### AIM 1
Using the forum post about the dilute gas in a box, decide whether each statement agrees with it: (a) the poster is confident the attempted approach is correct; (b) the hint states that the sum over r may be replaced by an integral; (c) the poster treats the molecules as distinguishable. Answer yes or no for each and quote the words from the post that settle it.
### AIM 2
Carry on the forum post about the dilute gas in a box, picking up right after its final sentence.

### PASSAGE PROVIDED
Consider a gas sufficiently diluted containing N identical molecules of mass

*m*in a box of dimensions L

_{x}, L

_{y}, L

_{z}.

- Calculate the probability of finding the molecules in any of their quantum states.
- Calculate the energy of each quantum state ε
_{r}, as a function of the quantum numbers ##n_x##, ##n_y## and ##n_z##. - Calculate the average energy using the expression

$$\bar \varepsilon = \sum_{r} P_r \varepsilon_r$$

Demonstrate that the last expression is equivalent to $$\bar \varepsilon = -\frac {\partial ln(Z)} {\partial \beta}$$

where ## Z= \sum_{r} exp\{-\beta\varepsilon_r\} ##, it's called the partition function. - Found the partition function and calculate the average energy.

Help: the sum over ##r## can be replaced by an integral. Why?

**2. The attempt at a solution**

I have tried solving this problem this way, but I am not sure this is the correct solution and/or way.

First, I calculated the energy for a single particle in this box as $$\varepsilon = {\frac {h^2} {8m}} \left[ \left( \frac {n_x} {L_x} \right)^2 + \left( \frac {n_y} {L_y} \right)^2 + \left( \frac {n_z} {L_z} \right)^2 \right]$$

Because these particles are indistinguishable I can use the property of the partition function that reads $$Z\left(T,V,N\right) = \frac 1 {N!} Z\left(T,V,1\right)^N$$ that will let me calculate only the partition function of a single particle and then obtain it to N of them.

### PROVIDED DATA
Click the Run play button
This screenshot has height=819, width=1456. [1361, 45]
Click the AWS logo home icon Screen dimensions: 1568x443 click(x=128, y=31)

### EXPECTED OUTPUT 1
(a) No: "I am not sure this is the correct solution and/or way."
(b) Yes: "Help: the sum over ##r## can be replaced by an integral."
(c) No: "Because these particles are indistinguishable I can use the property of the partition function"

### EXPECTED OUTPUT 2
Now I calculate the partition function for one molecule as indicated in the problem statement, $$Z\left(T,V,1\right)=\sum_{n_x,n_y,n_z} exp\left\{\ {\frac {-h^2\beta} {8m}} \left[ \left( \frac {n_x} {L_x} \right)^2 + \left( \frac {n_y} {L_y} \right)^2 + \left( \frac {n_z} {L_z} \right)^2 \right]\right\}$$ which can be split into three different sums, multiplying one another: $$Z\left(T,V,1\right)=\sum_{n_x=1}^\infty exp\left\{\ {\frac {-\beta h^2} {8m}}\left( \frac {n_x} {L_x} \right)^2\right\} \sum_{n_y=1}^\infty exp\left\{\ {\frac {-\beta h^2} {8m}}\left( \frac {n_y} {L_y} \right)^2\right\} \sum_{n_z=1}^\infty exp\left\{\ {\frac {-\beta h^2} {8m}}\left( \frac {n_z} {L_z} \right)^2\right\}.$$ If I can change the sums for integrals which, approximately, run from 0 to infinity, the partition function becomes

\begin{equation}

Z\left(T,V,1\right)=\int_0^\infty exp\left\{\ {\frac {-\beta h^2} {8m}}\left( \frac {n_x} {L_x} \right)^2\right\} \, dn_x \int_0^\infty exp\left\{\ {\frac {-\beta h^2} {8m}}\left( \frac {n_y} {L_y} \right)^2\right\} \, dn_y \int_0^\infty exp\left\{\ {\frac {-\beta h^2} {8m}}\left( \frac {n_z} {L_z} \right)^2\right\} \, dn_z,

\end{equation}

and solving them we get

\begin{equation}

Z\left(T,V,1\right)= \left(\frac {2m\pi} {h^2\beta} \right)^{3/2} L_x L_y L_z.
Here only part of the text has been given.